The pivot in posture by the Fed is the right call given the recent banking system weakness. Although there is no systemic threat to the financial system, the Fed’s rapid increase of short-term rates has produced hundreds of millions of unrealized losses for banks, which has led to three high-profile failures. To be clear, this is a far cry from the hundreds of bank failures during the Great Recession; yet it is a reminder that the macroeconomy has been weakened by the Fed’s actions over the last 15 months. Combined with concerns over the fiscal debt ceiling, the availability of capital for economic activity has certainly tightened, which in turn will produce additional macroeconomic slowing.

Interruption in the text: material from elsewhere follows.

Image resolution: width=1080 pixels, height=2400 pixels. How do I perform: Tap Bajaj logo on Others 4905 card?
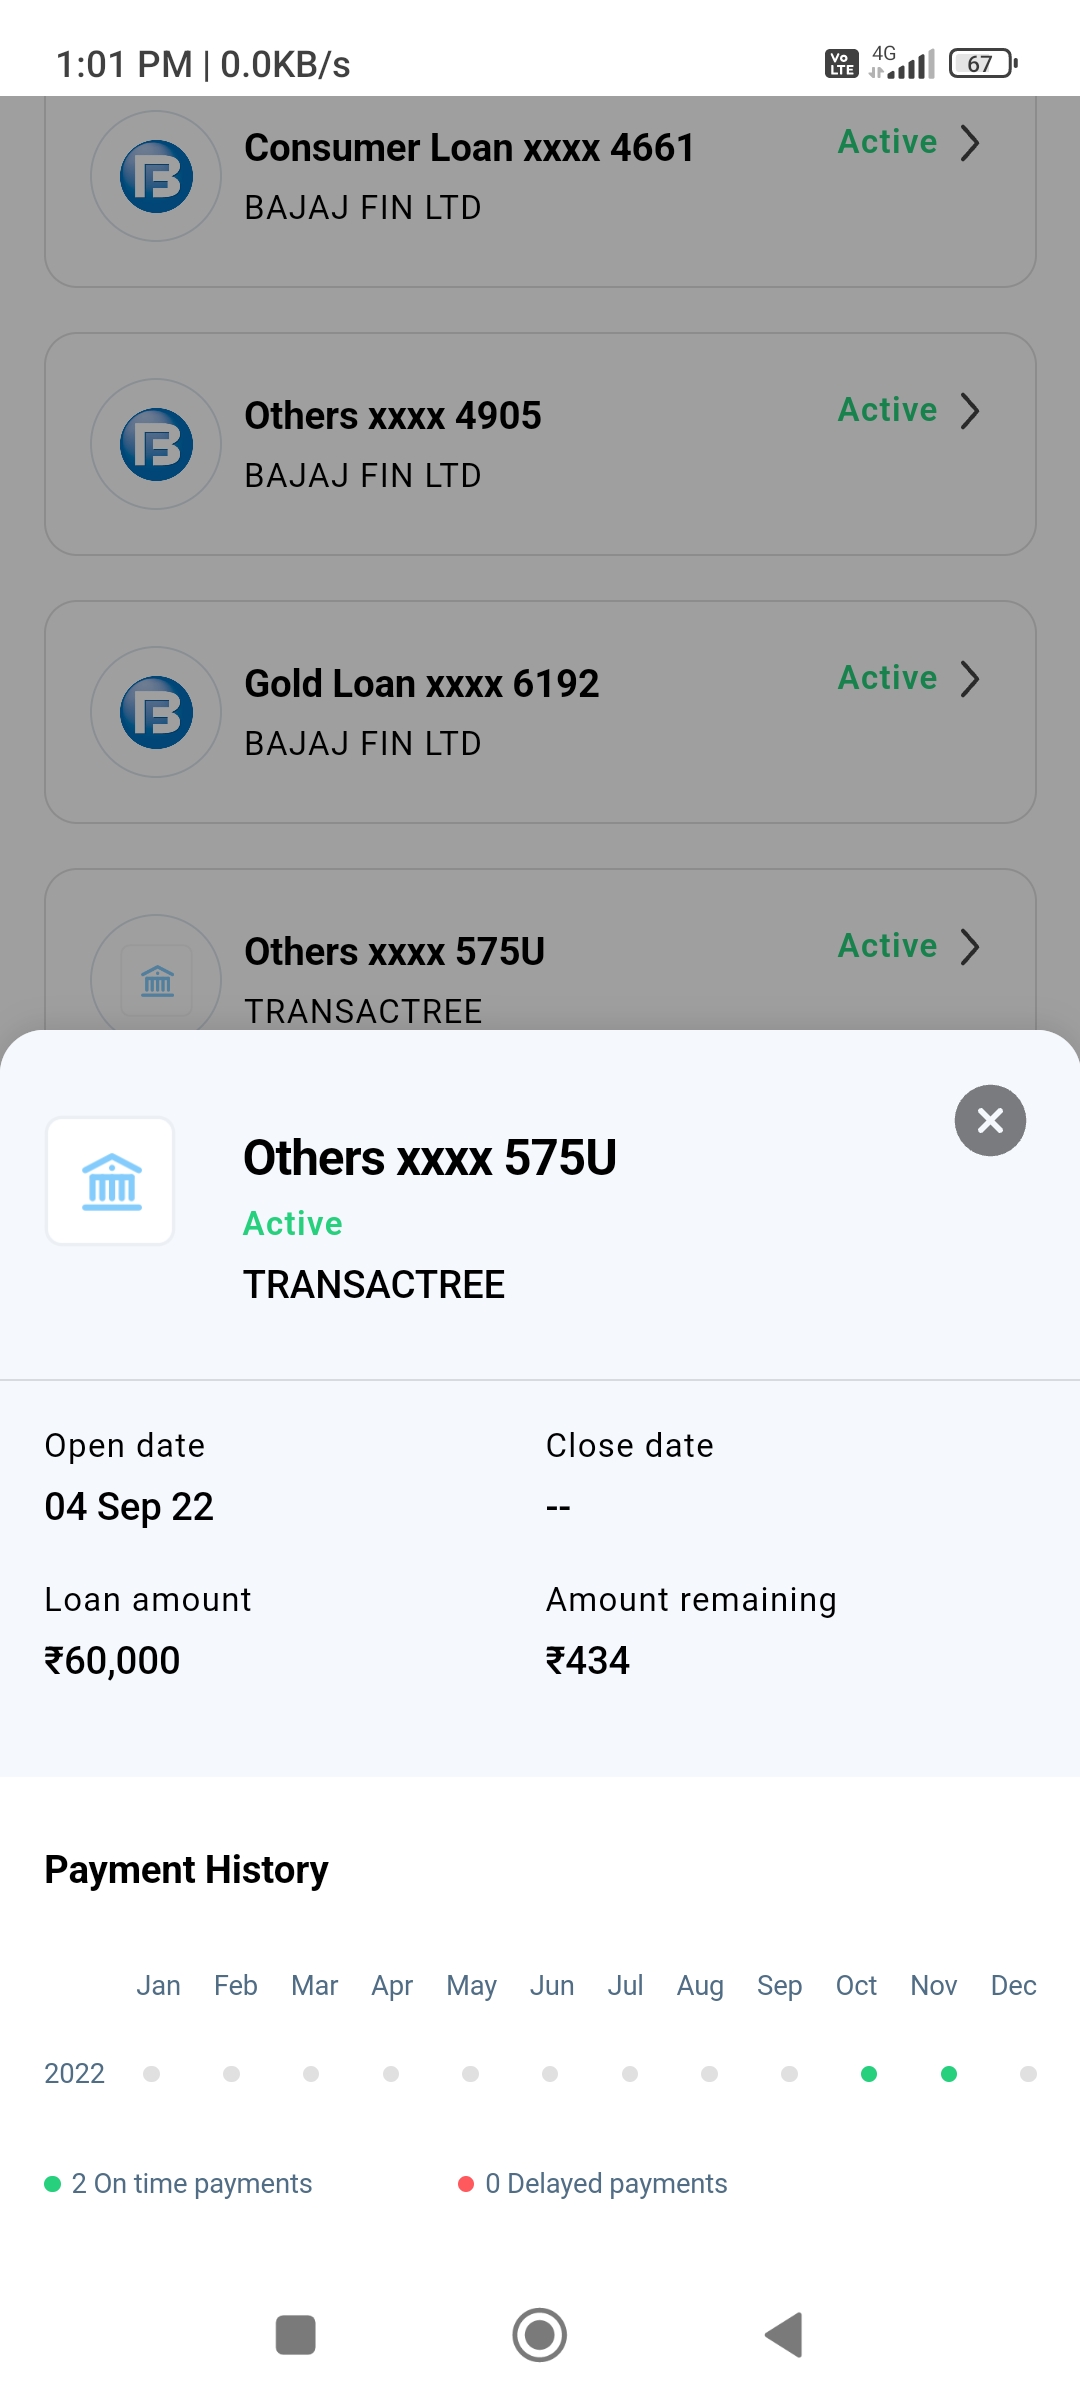coord(156,445)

Despite these monetary headwinds, the economy continues to surprise to the upside. For the first quarter, GDP growth managed a 1.1% annualized growth rate, despite forecasts from last year (including NAHB’s) that the quarter would show a contraction. Nonetheless, contraction continues for individual sectors, including housing and real estate. The housing share of GDP declined to 15.8%, with the home building component falling back to 3.9% of the overall economy.
Indeed, lower mortgage rates and limited existing inventory (only a 2.6-month supply) helped to push new home sales up in March. The U.S. Department of Housing and Urban Development and the U.S. Census Bureau estimated sales of newly built, single-family homes in March at a 683,000 seasonally adjusted annual pace, which is a 9.6% increase over a downwardly revised reading of 623,000 in February. This pace is 3.4% below the March 2022 estimate of 707,000.
The possible end of the tightening cycle means that mortgage rates will move lower in the months ahead, sparking additional demand for housing, particularly for new construction given the lack of resale homes on the market (made worse by the mortgage rate lock-in effect, which will prevent some home owners from placing their homes on the market). This in turn will lead to a rebound for home building and help macroeconomic conditions as the economy moves into 2024.
Provided the inflation data cooperates (and it should, with a slowdown for rents expected amid growing multifamily completions), this sets up a short period of mild macro weakness for much of 2023 and gives way to improving conditions in 2024.